WHAT TO PRODUCE: Copy each line of the records below that has "Given" in it.

RAW DATA:

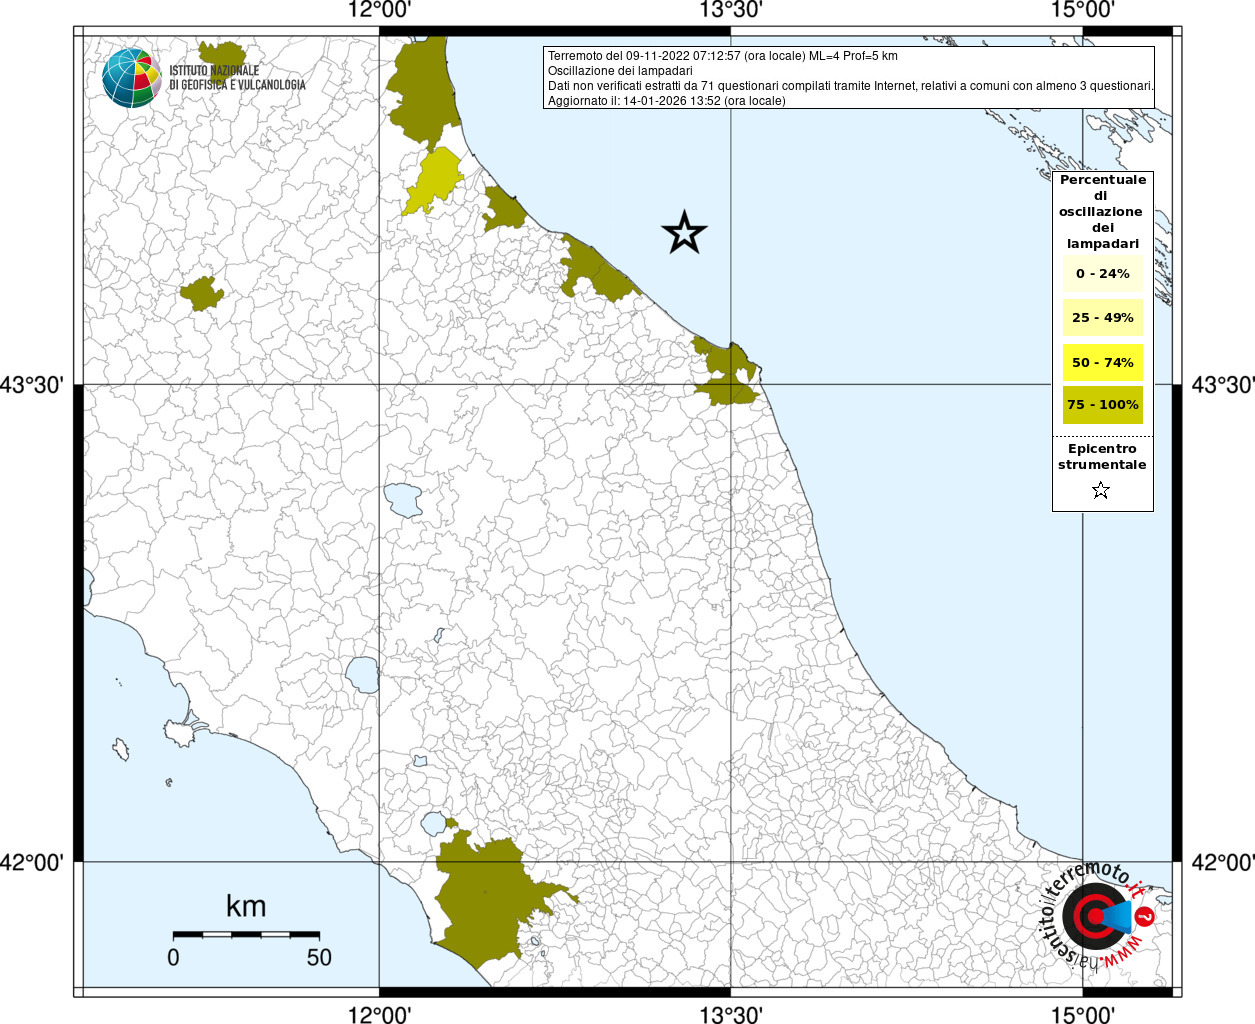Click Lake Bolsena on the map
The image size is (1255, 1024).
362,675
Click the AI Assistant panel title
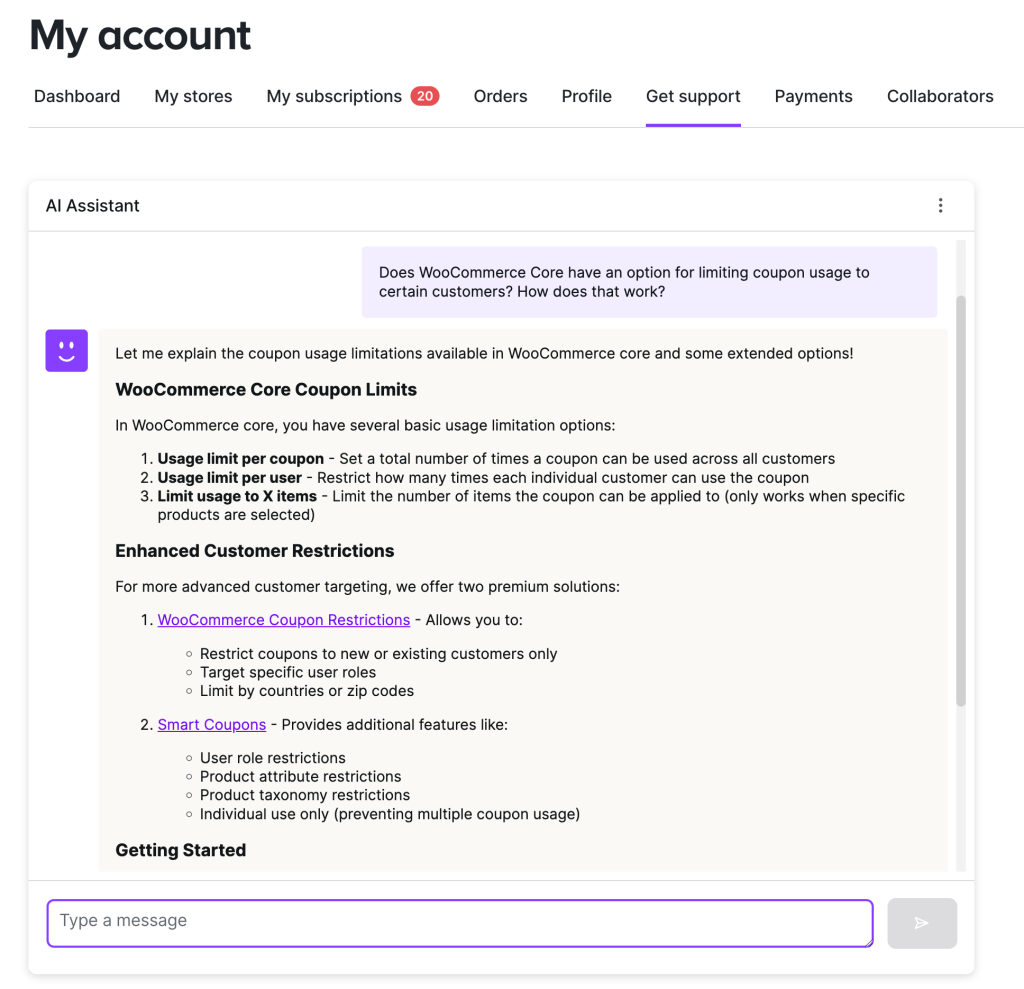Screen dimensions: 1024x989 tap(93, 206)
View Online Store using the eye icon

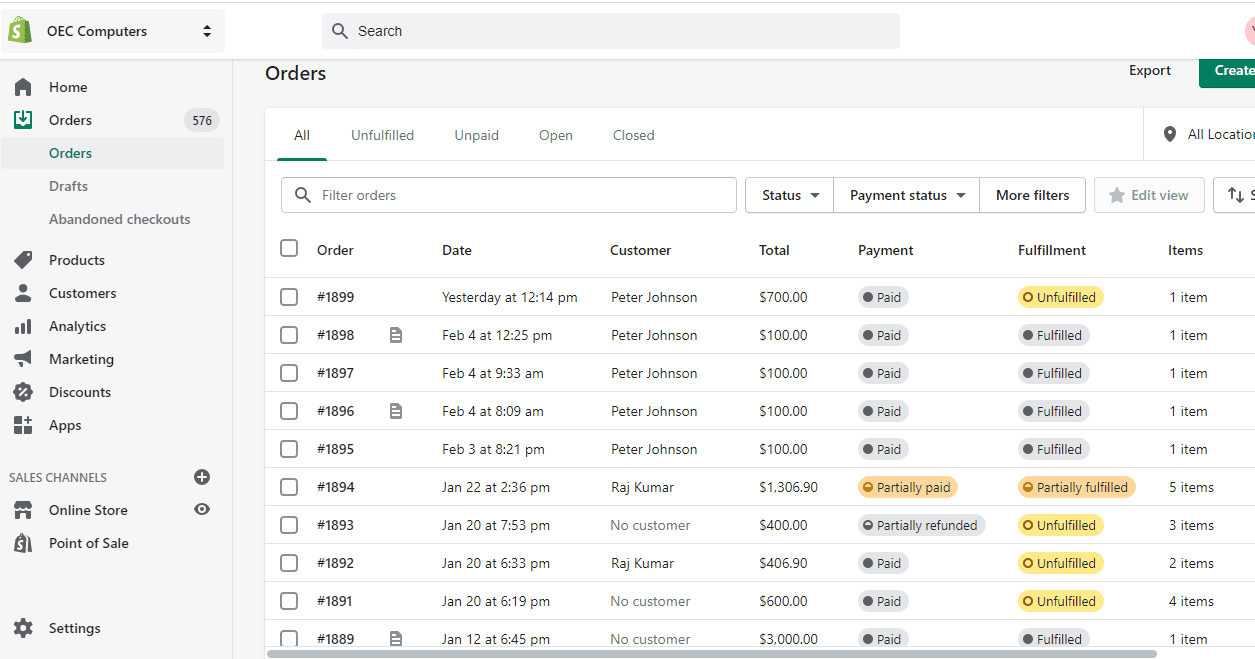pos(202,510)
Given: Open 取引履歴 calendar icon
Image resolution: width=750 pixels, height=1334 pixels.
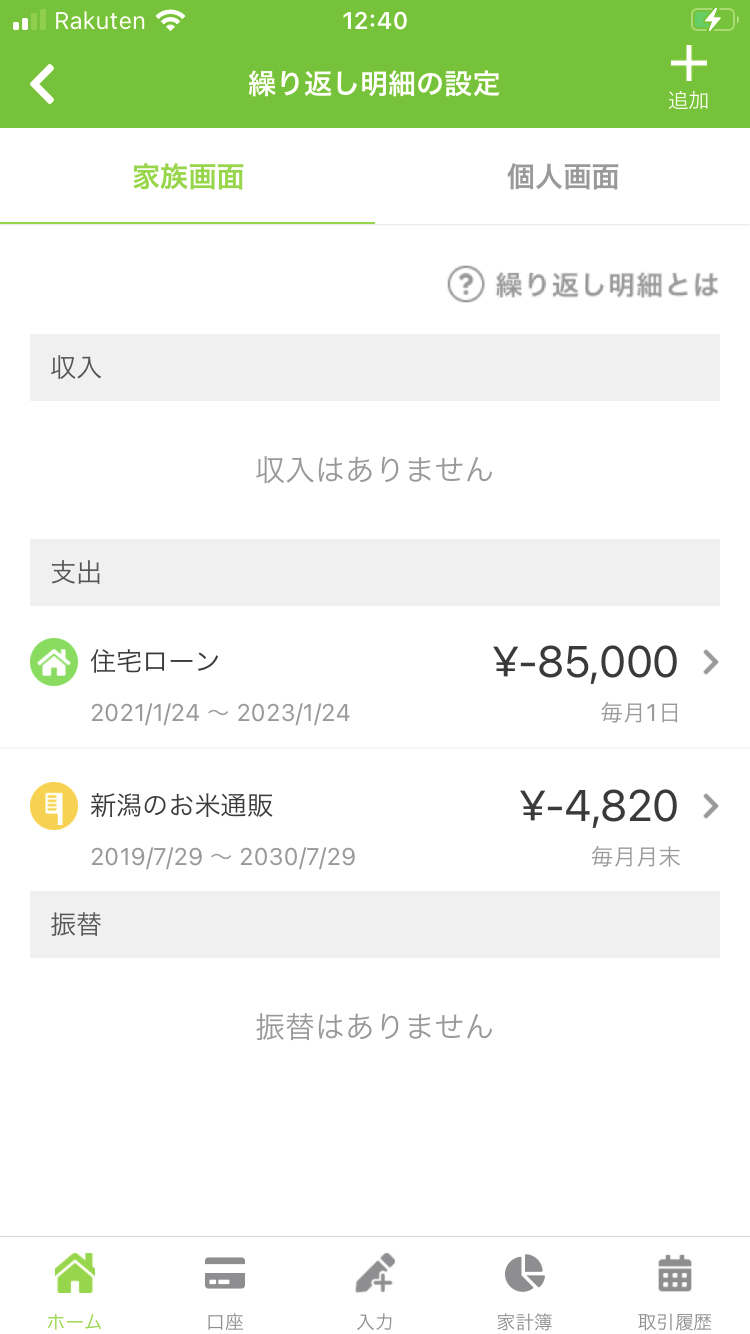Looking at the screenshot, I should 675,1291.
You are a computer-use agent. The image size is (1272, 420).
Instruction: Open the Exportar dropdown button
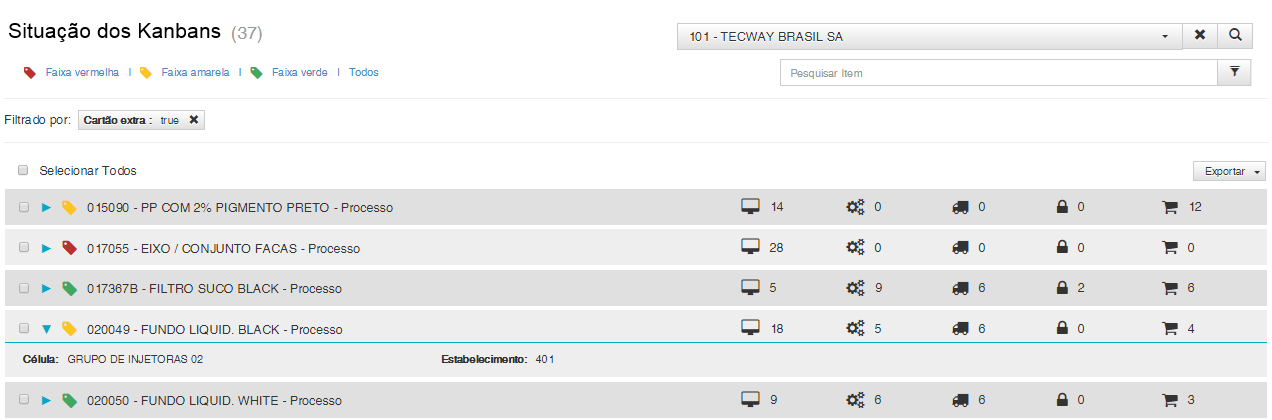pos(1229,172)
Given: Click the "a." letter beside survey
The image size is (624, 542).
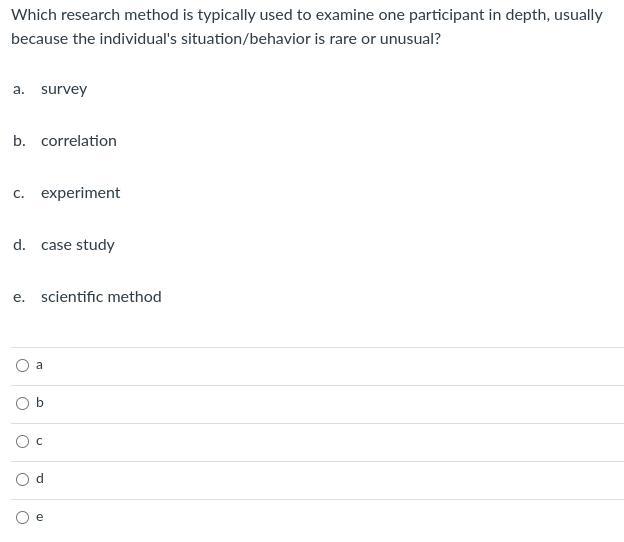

TASK SOLUTION:
Given: Open 取引履歴 calendar icon
Given: Click the "a." letter beside survey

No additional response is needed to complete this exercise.